### Input
***

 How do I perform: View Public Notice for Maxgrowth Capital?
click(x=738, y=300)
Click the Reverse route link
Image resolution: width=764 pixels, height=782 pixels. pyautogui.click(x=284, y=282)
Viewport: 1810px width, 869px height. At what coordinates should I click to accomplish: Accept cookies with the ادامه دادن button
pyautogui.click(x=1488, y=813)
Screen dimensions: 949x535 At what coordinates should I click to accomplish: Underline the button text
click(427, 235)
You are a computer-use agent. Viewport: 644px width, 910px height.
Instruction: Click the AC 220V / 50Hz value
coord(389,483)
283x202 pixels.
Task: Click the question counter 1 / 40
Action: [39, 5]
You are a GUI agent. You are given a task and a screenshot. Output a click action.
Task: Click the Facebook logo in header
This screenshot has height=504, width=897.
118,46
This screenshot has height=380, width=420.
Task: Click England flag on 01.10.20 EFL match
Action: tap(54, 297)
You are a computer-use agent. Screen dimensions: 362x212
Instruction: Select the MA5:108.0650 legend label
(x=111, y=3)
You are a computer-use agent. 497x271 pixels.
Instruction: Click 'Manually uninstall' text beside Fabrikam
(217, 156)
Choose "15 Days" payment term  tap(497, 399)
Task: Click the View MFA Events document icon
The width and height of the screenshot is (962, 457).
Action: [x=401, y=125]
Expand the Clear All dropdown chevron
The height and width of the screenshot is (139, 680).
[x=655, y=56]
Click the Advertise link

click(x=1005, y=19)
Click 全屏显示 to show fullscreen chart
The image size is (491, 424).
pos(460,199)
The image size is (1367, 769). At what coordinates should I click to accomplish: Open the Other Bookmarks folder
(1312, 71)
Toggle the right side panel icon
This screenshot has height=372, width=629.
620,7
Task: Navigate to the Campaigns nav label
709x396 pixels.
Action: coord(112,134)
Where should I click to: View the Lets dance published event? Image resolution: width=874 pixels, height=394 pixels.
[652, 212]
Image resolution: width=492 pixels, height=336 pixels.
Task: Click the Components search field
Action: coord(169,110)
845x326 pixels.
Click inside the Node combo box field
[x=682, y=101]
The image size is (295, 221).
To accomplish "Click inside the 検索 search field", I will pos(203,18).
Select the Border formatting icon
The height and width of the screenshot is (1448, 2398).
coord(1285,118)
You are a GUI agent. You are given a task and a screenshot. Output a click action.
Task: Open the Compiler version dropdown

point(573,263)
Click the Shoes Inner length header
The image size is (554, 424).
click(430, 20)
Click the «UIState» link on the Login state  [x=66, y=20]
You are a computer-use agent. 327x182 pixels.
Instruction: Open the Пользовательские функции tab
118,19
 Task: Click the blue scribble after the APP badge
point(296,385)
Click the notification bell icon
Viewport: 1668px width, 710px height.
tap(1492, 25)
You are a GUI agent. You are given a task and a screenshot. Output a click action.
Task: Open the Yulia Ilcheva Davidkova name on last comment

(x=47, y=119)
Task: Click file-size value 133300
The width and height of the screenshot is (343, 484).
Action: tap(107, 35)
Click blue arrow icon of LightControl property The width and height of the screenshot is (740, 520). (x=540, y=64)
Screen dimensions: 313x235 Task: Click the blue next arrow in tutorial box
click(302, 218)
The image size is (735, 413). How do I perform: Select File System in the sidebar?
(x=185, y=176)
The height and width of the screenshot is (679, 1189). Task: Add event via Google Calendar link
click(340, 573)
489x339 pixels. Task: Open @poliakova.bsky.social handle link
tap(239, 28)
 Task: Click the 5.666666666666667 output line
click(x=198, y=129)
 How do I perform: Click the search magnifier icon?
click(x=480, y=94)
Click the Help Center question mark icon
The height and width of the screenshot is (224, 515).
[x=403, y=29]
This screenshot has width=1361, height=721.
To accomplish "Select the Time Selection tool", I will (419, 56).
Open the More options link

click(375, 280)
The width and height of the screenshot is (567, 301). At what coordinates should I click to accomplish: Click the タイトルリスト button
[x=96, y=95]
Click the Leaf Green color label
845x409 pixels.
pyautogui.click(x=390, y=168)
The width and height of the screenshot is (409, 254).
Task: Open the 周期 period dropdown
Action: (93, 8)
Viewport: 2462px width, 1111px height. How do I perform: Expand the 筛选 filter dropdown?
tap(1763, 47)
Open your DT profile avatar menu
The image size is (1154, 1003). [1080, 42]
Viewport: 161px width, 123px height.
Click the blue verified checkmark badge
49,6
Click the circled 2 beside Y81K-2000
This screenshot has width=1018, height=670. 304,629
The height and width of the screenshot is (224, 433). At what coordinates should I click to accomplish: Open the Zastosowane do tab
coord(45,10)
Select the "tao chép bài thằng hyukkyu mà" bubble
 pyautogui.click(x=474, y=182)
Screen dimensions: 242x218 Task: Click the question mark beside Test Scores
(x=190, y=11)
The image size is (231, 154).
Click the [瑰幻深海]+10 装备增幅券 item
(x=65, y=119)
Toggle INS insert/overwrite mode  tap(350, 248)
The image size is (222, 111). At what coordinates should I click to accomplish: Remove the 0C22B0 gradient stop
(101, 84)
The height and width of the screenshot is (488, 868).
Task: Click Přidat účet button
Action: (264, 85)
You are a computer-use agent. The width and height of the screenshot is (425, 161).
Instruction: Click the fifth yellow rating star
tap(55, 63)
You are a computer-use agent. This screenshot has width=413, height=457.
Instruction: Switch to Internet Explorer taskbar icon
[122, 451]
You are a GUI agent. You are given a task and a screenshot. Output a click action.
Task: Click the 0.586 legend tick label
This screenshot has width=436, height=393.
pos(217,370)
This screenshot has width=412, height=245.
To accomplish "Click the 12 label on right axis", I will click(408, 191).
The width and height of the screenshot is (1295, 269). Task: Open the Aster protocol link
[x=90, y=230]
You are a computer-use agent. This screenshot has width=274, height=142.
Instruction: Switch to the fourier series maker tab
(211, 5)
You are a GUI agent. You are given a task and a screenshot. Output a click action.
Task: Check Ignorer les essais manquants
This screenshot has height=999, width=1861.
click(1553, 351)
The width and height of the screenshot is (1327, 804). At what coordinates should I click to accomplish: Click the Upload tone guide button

***

### Task
Please write out, exactly as they appear above, only the lines in the stretch from the line with "Instruction: Open the" through the line with "Click blue arrow".

### Result
Instruction: Open the Пользовательские функции tab
118,19
 Task: Click the blue scribble after the APP badge
point(296,385)
Click the notification bell icon
Viewport: 1668px width, 710px height.
tap(1492, 25)
You are a GUI agent. You are given a task and a screenshot. Output a click action.
Task: Open the Yulia Ilcheva Davidkova name on last comment

(x=47, y=119)
Task: Click file-size value 133300
The width and height of the screenshot is (343, 484).
Action: tap(107, 35)
Click blue arrow icon of LightControl property The width and height of the screenshot is (740, 520). (x=540, y=64)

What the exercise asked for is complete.